April is financial literacy month, which means consumers will be barraged with articles and programs designed to promote personal finance education. While this typically includes learning how to budget, manage credit cards, pay down loans, and plan for retirement, this month should also be a time for consumers to focus on policy issues that could prevent homeownership.
Many consumers desire to purchase a home. As part of the home-buying process, consumers should expect their credit scores to be pulled. Credit scores determine a loan offer, down payment requirements and interest rates.
What some consumers may not know is that mortgage lenders often sell mortgages to provide liquidity and free up capital, thereby expanding access to loans. Fannie Mae and Freddie Mac (the Enterprises) purchase many of these mortgages, holding 57 percent of the mortgage market. The Enterprises have rules the mortgage lender must follow before they purchase a mortgage. One of these requirements is to pull a Tri-Merge Credit Report as part of risk determination.
The tri-merge model is essential for two reasons: it offers a comprehensive review of a mortgage applicant’s credit risk and it supports greater access to mortgages for those who qualify.
The tri-merge report pulls three credit scores from the three credit bureaus, TransUnion, Equifax and Experian. The scores from the bureaus may be different because they do not receive the same information. Lenders and creditors do not provide the same information to every bureau, so each bureau receives different information to evaluate and score. Of the three scores pulled, the middle score is chosen for risk determination.
However, in 2022, the Federal Housing Finance Agency, the agency that supervises the Enterprises, thought that allowing the option of a two-score report would create competition in the credit market. If only two scores are pulled from two bureaus, known as a bi-merge report, then the bureaus would theoretically compete for accuracy. This places the consumer at a disadvantage.
S&P Global found that consumers with lower credit scores tend to have the largest score differentials. Their report shows there is a 38- to 47-point difference in credit scores between 575 and 675.
To simulate the results of moving from a tri-merge model to a bi-merge model, TransUnion randomly dropped one score, finding that 1.9 million people were no longer eligible for a mortgage. It most significantly affected consumers with scores between 620 and 699.
Consumers who may be at the threshold of qualifying for a loan would be harmed by a bi-merge report. They would be further excluded from an already challenging homeownership market.

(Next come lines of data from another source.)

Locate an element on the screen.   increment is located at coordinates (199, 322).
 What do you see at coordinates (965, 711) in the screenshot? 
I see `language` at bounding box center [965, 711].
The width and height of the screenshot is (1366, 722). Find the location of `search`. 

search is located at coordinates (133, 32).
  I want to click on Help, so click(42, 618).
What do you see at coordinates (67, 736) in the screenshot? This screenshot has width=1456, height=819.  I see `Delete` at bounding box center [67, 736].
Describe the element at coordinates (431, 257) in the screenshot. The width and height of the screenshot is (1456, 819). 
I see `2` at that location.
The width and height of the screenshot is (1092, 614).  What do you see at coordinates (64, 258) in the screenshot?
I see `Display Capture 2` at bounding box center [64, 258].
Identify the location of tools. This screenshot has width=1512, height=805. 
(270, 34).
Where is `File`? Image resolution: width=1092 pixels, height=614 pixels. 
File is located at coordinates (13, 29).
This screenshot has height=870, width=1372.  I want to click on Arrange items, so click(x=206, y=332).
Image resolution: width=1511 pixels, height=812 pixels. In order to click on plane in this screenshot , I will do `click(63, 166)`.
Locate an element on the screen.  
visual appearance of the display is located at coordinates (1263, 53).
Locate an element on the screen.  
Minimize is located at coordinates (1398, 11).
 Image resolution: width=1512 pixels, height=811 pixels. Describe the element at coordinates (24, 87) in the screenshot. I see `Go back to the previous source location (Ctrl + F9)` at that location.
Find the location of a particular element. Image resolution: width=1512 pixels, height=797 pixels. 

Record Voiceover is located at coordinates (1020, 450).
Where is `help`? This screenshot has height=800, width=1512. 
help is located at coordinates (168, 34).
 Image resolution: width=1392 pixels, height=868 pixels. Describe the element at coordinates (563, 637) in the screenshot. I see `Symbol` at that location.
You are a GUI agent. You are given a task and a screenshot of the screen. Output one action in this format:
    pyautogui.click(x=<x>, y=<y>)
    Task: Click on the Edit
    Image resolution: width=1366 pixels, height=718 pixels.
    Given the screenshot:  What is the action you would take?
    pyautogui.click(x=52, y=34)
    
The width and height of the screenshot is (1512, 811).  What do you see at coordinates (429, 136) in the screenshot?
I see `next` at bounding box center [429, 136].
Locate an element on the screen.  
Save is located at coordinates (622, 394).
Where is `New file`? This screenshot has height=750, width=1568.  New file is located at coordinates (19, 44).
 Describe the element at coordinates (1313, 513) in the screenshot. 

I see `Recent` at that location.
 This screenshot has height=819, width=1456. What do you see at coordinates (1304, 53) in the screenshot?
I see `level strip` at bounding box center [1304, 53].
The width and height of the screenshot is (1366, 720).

Ironically, the primary challenge in the credit market today is the lack of information available. Credit-invisible and credit-thin consumers lack sufficient information in their credit history, either because it is outdated or limited. This prevents access to credit. However, rather than addressing this problem, moving to a bi-merge would further limit the information used to evaluate risk.
This disconnect highlights the importance of financial literacy — particularly in understanding how credit reporting policies directly shape access to homeownership and financial opportunity.
Financial literacy month is a great time to manage personal budgets, plan for retirement, and learn more about financial policy issues, such as those that affect homeownership. Understanding policies like the Tri-Merge Credit Reporting Model are essential for everyone. They should be discussed as part of financial literacy so consumers can assess how the system may prevent them from owning a home.